The answer is every line of the records that holds the word "Conference", copied in full.

• • • •

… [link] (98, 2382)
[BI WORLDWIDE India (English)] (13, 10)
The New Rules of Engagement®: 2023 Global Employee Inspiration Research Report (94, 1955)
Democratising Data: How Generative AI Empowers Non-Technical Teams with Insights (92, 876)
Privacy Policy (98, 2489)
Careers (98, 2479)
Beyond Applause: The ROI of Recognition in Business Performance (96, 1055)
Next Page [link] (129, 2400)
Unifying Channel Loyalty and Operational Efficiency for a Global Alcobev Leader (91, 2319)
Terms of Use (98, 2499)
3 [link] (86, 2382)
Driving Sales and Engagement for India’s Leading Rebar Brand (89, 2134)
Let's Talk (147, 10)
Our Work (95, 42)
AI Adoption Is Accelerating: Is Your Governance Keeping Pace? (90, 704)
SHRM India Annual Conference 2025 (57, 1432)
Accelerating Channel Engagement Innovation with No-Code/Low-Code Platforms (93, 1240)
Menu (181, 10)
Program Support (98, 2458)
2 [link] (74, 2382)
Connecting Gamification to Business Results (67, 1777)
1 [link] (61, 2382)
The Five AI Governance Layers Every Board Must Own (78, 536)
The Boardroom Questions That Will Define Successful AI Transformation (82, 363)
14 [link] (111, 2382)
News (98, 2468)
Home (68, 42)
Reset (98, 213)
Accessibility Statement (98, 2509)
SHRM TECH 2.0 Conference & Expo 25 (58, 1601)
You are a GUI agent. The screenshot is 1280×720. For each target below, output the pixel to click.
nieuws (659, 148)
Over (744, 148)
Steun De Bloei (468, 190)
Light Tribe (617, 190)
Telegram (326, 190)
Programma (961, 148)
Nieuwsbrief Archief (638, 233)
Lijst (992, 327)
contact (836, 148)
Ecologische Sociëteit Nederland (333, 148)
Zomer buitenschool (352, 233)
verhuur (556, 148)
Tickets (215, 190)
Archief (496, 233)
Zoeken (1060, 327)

• • • •

▸ **Completed task**
SHRM India Annual Conference 2025 (57, 1432)
SHRM TECH 2.0 Conference & Expo 25 (58, 1601)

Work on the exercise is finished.